ISLAM LIVE – Kementerian Haji dan Umrah (Kemenhaj) melalui Direktorat Jenderal Pengembangan Ekosistem Ekonomi Haji dan Umrah (Ditjen PE2HU) mendorong orkestrasi ekosistem ekonomi haji dan umrah agar seluruh pihak yang terlibat dapat bergerak secara terpadu. Upaya tersebut menjadi bagian dari penyempurnaan Desain Besar (DB) Pengembangan Ekosistem Ekonomi Haji dan Umrah.
Dorongan tersebut mengemuka dalam Focus Group Discussion (FGD) Seri V bertema Telaah Akademik terhadap Kerangka Awal Pengembangan Ekosistem Ekonomi Haji dan Umrah Indonesia dalam Perspektif Ekonomi Syariah di Asrama Haji Banten, Rabu (12/8/2026). FGD digelar untuk menghimpun masukan strategis dalam mempertajam substansi kerangka awal DB.
“Kita membutuhkan orkestrasi. Masing-masing mempunyai tugas dan fungsi, tetapi bagaimana seluruh potensi ini bisa berjalan dalam satu kesatuan ekosistem sehingga tidak berjalan sendiri-sendiri,” ujar Sekretaris Ditjen PE2HU Cecep Khairul Anwar.

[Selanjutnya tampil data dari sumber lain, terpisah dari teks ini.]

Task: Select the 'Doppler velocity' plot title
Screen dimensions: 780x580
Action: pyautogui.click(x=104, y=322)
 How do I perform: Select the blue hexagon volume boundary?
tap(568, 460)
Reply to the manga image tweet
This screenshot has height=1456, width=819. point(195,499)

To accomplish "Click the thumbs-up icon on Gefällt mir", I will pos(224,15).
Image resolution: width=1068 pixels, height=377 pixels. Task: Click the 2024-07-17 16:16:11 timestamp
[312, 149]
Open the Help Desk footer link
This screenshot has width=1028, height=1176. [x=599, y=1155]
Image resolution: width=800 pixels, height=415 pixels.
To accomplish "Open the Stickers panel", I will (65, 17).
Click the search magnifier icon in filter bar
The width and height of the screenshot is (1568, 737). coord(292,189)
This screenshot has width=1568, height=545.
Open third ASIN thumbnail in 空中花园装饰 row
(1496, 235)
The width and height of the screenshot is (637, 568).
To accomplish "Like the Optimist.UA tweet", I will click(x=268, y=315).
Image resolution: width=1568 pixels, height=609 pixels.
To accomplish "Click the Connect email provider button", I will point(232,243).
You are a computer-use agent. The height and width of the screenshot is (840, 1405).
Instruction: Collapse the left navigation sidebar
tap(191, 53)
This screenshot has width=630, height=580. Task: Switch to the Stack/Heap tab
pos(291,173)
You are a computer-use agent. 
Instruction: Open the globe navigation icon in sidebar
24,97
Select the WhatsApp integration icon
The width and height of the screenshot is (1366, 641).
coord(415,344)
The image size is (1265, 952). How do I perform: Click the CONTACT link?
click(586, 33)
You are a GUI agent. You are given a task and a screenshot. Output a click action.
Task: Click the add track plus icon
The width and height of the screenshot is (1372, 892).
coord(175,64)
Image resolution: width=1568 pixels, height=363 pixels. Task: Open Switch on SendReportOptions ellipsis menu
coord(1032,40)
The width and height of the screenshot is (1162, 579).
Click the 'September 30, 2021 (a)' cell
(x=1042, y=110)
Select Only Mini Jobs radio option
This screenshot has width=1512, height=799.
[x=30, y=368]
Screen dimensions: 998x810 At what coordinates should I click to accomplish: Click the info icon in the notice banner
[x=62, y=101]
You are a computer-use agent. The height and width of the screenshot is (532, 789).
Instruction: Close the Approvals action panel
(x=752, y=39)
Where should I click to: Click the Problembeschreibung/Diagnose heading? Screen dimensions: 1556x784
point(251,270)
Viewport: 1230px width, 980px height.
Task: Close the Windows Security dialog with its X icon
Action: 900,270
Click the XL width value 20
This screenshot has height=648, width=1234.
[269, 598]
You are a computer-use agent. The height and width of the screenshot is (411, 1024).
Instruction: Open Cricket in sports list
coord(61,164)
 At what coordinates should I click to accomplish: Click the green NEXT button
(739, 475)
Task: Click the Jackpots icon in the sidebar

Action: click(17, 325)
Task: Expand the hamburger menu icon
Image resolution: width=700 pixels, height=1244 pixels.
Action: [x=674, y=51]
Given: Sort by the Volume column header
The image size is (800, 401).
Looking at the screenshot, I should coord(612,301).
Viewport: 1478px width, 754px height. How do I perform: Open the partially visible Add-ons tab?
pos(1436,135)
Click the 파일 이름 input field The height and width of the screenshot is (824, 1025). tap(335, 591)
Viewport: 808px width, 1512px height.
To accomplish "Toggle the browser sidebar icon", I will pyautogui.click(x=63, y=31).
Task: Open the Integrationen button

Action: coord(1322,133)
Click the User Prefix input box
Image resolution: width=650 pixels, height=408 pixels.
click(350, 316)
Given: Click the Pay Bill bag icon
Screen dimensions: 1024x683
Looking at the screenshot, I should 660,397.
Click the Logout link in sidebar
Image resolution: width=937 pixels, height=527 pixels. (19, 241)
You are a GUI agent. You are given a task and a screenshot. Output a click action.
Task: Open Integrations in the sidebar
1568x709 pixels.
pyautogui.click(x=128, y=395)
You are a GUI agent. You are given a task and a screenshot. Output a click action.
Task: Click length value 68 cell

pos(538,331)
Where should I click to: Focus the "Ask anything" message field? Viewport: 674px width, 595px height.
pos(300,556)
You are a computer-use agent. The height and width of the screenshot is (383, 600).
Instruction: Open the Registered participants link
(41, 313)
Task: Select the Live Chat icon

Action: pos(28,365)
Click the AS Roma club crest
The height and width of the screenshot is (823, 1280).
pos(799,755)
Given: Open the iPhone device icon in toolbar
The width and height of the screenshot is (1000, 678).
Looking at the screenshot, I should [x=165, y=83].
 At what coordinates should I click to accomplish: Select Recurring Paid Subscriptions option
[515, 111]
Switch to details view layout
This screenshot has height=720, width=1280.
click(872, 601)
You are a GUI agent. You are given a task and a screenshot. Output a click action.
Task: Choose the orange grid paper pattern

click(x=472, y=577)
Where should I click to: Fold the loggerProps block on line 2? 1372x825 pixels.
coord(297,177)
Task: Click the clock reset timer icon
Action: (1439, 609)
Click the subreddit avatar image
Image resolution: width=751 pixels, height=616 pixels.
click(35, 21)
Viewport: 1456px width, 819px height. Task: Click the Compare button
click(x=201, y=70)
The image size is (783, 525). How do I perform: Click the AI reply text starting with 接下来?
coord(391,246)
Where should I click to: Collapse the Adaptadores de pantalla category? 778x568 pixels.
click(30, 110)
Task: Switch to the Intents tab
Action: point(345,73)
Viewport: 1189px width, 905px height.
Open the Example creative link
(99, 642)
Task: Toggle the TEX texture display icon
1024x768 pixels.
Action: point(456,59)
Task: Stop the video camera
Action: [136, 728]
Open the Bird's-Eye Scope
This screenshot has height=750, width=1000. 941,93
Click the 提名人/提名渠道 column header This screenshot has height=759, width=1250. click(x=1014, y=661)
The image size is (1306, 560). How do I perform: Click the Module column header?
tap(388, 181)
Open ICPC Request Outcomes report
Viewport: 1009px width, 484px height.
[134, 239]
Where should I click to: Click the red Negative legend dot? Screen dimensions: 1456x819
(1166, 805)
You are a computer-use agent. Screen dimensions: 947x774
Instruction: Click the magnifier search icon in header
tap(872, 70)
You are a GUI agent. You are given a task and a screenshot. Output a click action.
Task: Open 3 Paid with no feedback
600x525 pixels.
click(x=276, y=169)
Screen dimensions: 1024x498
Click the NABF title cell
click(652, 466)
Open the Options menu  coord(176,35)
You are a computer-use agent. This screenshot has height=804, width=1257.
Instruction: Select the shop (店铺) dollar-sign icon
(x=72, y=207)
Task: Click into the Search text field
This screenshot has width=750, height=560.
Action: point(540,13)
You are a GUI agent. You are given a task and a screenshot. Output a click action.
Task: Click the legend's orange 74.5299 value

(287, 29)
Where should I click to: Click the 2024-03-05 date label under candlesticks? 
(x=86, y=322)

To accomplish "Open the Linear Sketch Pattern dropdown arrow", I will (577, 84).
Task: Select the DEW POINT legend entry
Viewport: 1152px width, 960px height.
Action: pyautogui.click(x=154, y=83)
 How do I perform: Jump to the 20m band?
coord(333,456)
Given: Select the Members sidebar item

Menurut Cecep, orkestrasi diperlukan agar setiap pihak dapat menjalankan tugas dan fungsinya secara terkoordinasi. Kerangka awal DB juga mencakup pemetaan regulasi dan pemangku kepentingan untuk memperjelas peran, fungsi, kewenangan, serta mekanisme koordinasi antarpihak.
Pemetaan tersebut menjadi bagian dari upaya membangun ekosistem ekonomi haji dan umrah yang terintegrasi. Dengan keterhubungan antarpemangku kepentingan, pengembangan program diharapkan tidak berjalan secara parsial, melainkan saling mendukung sesuai peran masing-masing.
Cecep juga mengarahkan pengembangan ekosistem pada penguatan kemitraan, standardisasi layanan, dan digitalisasi. Langkah tersebut menjadi bagian dari kerangka DB untuk membangun ekosistem ekonomi haji dan umrah yang terintegrasi sekaligus menciptakan nilai tambah ekonomi yang berkelanjutan.
Menurut Cecep, pengembangan ekosistem juga diarahkan untuk memperkuat keterhubungan pelaku usaha Indonesia dengan kebutuhan haji dan umrah, termasuk melalui penguatan penggunaan produk Indonesia serta pengembangan industri dan UMKM halal yang relevan dengan sektor tersebut.